MATERIAL SHOWN —

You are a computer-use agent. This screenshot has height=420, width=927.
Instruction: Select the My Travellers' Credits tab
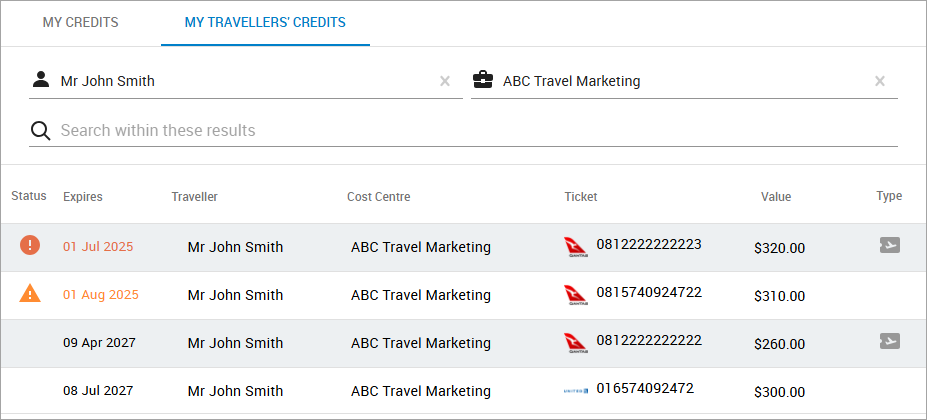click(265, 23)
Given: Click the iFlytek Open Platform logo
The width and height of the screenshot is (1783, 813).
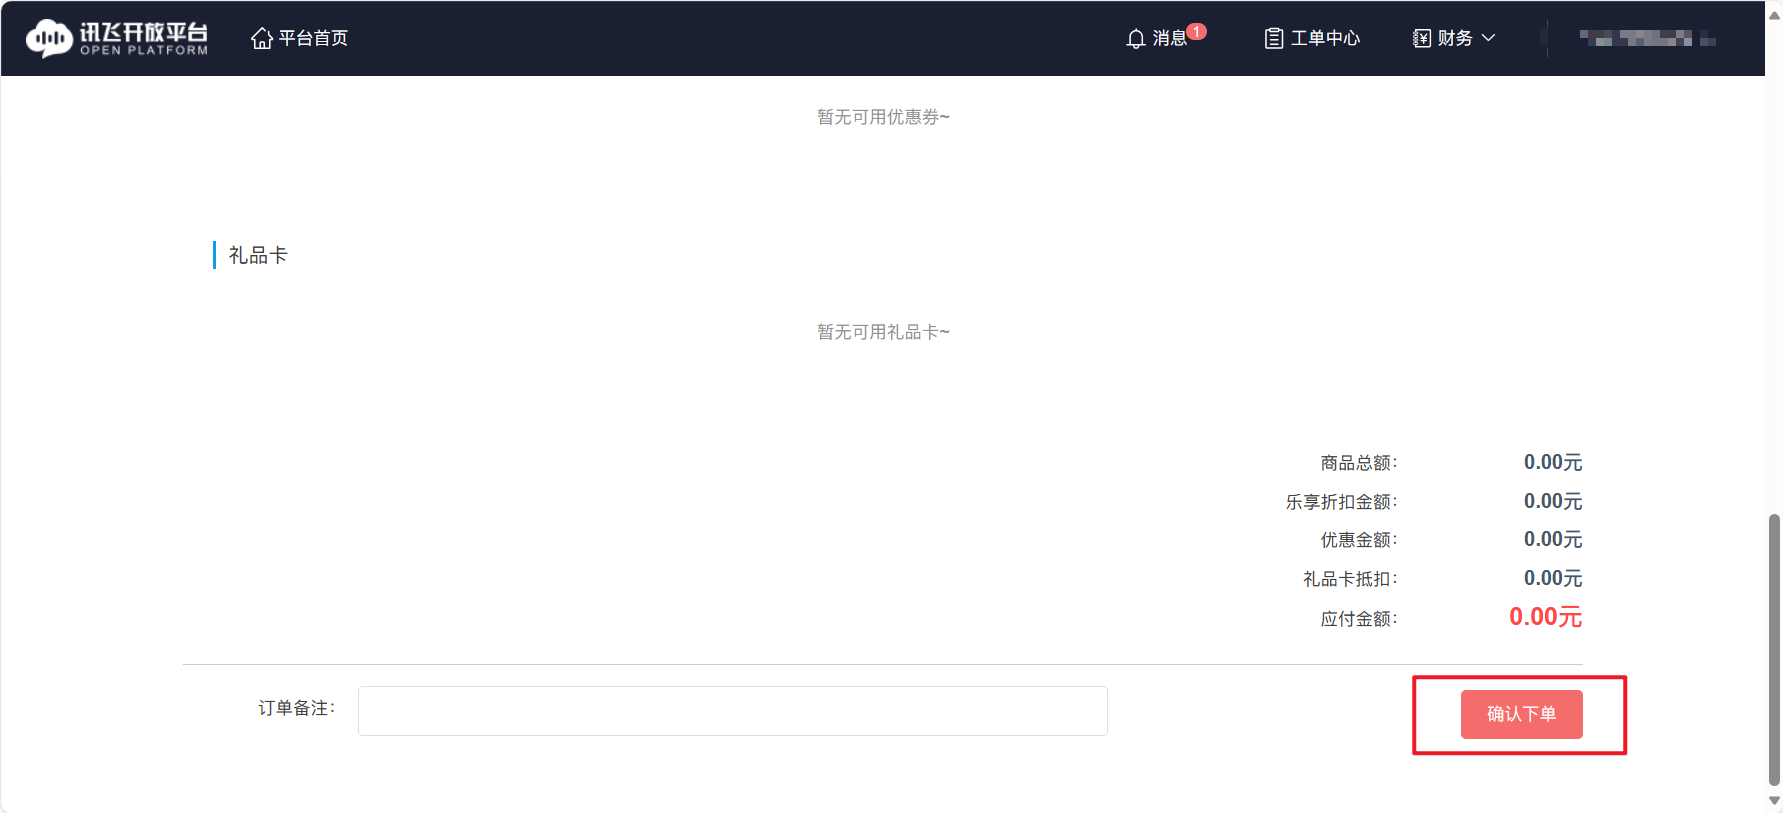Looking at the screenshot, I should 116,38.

PROBLEM DETAILS — Rewrite the material above, replacing "logo" with "icon" and leaving everything else unchanged. Omit the pictures.

RESULT OF THIS TASK —
You are a computer-use agent. This screenshot has height=420, width=927.
Instruction: Select the My Travellers' Credits tab
click(265, 23)
Given: Click the iFlytek Open Platform icon
The width and height of the screenshot is (1783, 813).
Looking at the screenshot, I should 116,38.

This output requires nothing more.